La situazione del numero dei parlamentari nei vari paesi europei e delle democrazie occidentali non può essere letta in modo semplicistico e matematico. La democrazia parlamentare va letta seguendo il dato della rappresentatività non solo in rapporto al numero degli abitanti per singolo rappresentante eletto al parlamento, che in Italia è di circa 1 ogni 63mila abitanti, ma secondo le funzioni, la struttura e il modello organizzativo/costituzionale di ogni Stato. In questi termini e secondo i 2 parametri citati, l’Italia ha un quoziente tra i più bassi d’europa, se consideriamo pure la centralità delle funzioni legislative primarie. Ad esempio, Cipro che ha quasi 1 milione e duecentomila abitanti, pur avendo solo 56 parlamentari ha un rapporto di un rappresentante ogni 21000 abitanti; la Grecia con i suoi 10.000.000 circa di abitanti e i suoi 300 parlamentari, ha un rapporto di 1 parlamentare ogni 33mila abitanti; la Romania con i suoi 20 milioni di abitanti: 1 parlamentare ogni 43 mila abitanti: l’Estonia ad es. 1 parlamentare ogni 13000 abitanti. Regno Unito 1 parlamentare ogni 43mila abitanti. Belgio 1 parlamentare ogni 54.000 abitanti.

Il quoziente aumenta rispetto all’Italia se si considera Francia, Polonia e Germania. Tuttavia, quest’ultima ha una organizzazione differente, secondo un modello federale, che vede un più incisivo potere dei regionalismi e delle autonomie locali, rispetto allo stato centrale secondo un modello legislativo che delega alle strutture periferiche buona parte delle funzioni centrali.

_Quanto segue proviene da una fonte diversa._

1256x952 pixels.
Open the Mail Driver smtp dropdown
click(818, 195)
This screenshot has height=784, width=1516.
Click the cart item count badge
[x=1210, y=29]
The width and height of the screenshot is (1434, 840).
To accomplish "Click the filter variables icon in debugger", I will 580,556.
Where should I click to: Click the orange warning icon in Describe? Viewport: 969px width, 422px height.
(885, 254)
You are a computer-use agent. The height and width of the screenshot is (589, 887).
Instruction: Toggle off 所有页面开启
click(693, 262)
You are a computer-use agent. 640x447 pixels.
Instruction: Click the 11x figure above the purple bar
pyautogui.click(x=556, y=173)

Ad es. l’art. 50 della Legge fondamentale, indica il Bundesrat (Consiglio federale) come l’organo attraverso il quale i Lander ( stati federati: Sassonia, Baviera ecc.) partecipano al potere legislativo e all’amministrazione dello Stato federale e si occupano di questioni relative persino all’Unione europea, limitando coadiuvando e semplificando il ruolo e i compiti dell’attività del legislatore centrale, seguendo le istanze dei bisogni territoriali.

In Italia, invece, in Parlamento si litiga su come distribuire i fondi europei a livello territoriale e scoppiano le solite, ataviche diatribe Nord contro Sud, foraggiate dai soliti istinti separatisti. In Germania il federalismo unisce è collante di unità e motore di sviluppo. In Italia il centralismo distrugge lo sviluppo armonico nazionale. Nessuno ha mai pensato ad un federalismo serio, non solo fiscale, ma legislativo, amministrativo secondo un modello federale alla tedesca.

A ben vedere, quindi, in termini di rappresentanza siamo già attualmente messi peggio di Estonia, Grecia, Cipro e Romania. Siamo uno dei paesi con un indice di rappresentatività molto basso in base ai 62 milioni di abitanti, con un accentramento del potere legislativo quasi totalmente statale, salvo alcune rare eccezioni per le regioni a statuto speciale nelle materie di loro stretta autonomia ( poche materie peraltro) o a statuto ordinario ove la legislazione regionale delegata e i poteri regolamentari attribuiti secondo le leggi cornice, mortificano i territori e la democrazia. Il lavoro parlamentare di studio e preparazione dei testi di legge viene devoluto in Italia alle Commissioni parlamentari. Le regioni hanno un limitato potere propositivo.

Se riduciamo i parlamentari a 600 avremo 1 parlamentare ogni 103 mila abitanti e con l’assetto centralista attuale verrà paralizzato il corretto funzionamento delle Commissioni parlamentari, che per colmare il deficit numerico dovrebbero avvalersi delle consulenze di burocrati, nominati dagli stessi politici e con costi raddoppiati rispetto agli attuali costi del parlamento, salvo che non si voglia ingessare l’attività parlamentare.